(Collected data)
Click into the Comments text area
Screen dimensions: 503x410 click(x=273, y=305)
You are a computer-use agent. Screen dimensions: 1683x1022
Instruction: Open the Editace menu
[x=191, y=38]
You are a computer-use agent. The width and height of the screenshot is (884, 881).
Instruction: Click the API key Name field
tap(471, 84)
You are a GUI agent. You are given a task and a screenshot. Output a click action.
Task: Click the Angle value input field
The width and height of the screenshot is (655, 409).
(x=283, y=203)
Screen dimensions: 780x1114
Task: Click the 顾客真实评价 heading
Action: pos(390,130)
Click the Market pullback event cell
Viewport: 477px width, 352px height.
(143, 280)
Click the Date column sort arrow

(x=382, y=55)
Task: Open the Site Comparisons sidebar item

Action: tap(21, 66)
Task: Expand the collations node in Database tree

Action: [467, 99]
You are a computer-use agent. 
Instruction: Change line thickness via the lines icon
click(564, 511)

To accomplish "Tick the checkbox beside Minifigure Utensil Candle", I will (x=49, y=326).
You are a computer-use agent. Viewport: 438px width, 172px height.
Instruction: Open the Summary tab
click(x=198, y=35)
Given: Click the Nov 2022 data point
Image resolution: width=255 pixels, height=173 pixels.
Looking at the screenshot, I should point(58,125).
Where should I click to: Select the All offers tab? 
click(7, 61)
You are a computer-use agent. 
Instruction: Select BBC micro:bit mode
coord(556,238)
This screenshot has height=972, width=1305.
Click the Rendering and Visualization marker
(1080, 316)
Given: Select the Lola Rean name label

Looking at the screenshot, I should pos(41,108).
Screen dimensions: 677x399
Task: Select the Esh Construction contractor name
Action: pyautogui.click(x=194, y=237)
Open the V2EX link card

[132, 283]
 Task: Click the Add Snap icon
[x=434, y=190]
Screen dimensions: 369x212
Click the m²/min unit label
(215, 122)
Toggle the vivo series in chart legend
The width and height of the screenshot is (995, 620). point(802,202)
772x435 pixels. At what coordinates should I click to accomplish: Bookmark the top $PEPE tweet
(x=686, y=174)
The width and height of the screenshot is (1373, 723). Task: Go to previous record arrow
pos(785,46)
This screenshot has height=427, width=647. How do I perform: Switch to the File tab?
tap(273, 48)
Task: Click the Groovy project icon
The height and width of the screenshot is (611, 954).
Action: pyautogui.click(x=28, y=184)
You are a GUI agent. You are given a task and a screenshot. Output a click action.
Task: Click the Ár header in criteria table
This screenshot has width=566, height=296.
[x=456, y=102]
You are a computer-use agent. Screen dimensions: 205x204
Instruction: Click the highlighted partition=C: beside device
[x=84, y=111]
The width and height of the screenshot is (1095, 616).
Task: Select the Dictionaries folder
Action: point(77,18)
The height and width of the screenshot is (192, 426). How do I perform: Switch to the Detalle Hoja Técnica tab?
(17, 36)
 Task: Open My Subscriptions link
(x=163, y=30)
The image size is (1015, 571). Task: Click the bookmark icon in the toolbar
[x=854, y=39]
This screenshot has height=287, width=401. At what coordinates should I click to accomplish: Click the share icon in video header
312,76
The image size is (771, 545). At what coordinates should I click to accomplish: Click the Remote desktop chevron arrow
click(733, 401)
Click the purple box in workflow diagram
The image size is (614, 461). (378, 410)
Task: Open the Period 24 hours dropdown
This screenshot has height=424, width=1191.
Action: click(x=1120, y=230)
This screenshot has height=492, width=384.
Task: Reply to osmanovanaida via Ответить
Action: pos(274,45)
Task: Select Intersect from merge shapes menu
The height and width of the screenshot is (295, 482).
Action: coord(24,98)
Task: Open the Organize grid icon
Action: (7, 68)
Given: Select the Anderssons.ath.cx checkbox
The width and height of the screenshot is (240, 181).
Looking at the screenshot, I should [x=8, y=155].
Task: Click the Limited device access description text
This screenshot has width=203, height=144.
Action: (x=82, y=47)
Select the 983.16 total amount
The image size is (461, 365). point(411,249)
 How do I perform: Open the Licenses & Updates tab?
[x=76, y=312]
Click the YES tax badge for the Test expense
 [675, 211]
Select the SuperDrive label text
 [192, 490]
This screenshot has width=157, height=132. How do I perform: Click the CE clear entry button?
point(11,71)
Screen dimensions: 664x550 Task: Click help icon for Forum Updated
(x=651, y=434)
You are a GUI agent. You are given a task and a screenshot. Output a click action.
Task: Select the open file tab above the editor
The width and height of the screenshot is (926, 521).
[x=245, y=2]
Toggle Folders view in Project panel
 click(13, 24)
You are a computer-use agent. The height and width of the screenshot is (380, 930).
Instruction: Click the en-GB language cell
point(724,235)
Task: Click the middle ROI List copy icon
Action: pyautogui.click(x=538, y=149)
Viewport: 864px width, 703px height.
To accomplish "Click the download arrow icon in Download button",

What is needed: Beginning with the line above that contains "Instruction: Select BBC micro:bit mode", copy each line exactly up to and including the line that contains "Task: Click the Groovy project icon", and go no further.

Response box:
Instruction: Select BBC micro:bit mode
coord(556,238)
This screenshot has height=972, width=1305.
Click the Rendering and Visualization marker
(1080, 316)
Given: Select the Lola Rean name label

Looking at the screenshot, I should pos(41,108).
Screen dimensions: 677x399
Task: Select the Esh Construction contractor name
Action: pyautogui.click(x=194, y=237)
Open the V2EX link card

[132, 283]
 Task: Click the Add Snap icon
[x=434, y=190]
Screen dimensions: 369x212
Click the m²/min unit label
(215, 122)
Toggle the vivo series in chart legend
The width and height of the screenshot is (995, 620). point(802,202)
772x435 pixels. At what coordinates should I click to accomplish: Bookmark the top $PEPE tweet
(x=686, y=174)
The width and height of the screenshot is (1373, 723). Task: Go to previous record arrow
pos(785,46)
This screenshot has height=427, width=647. How do I perform: Switch to the File tab?
tap(273, 48)
Task: Click the Groovy project icon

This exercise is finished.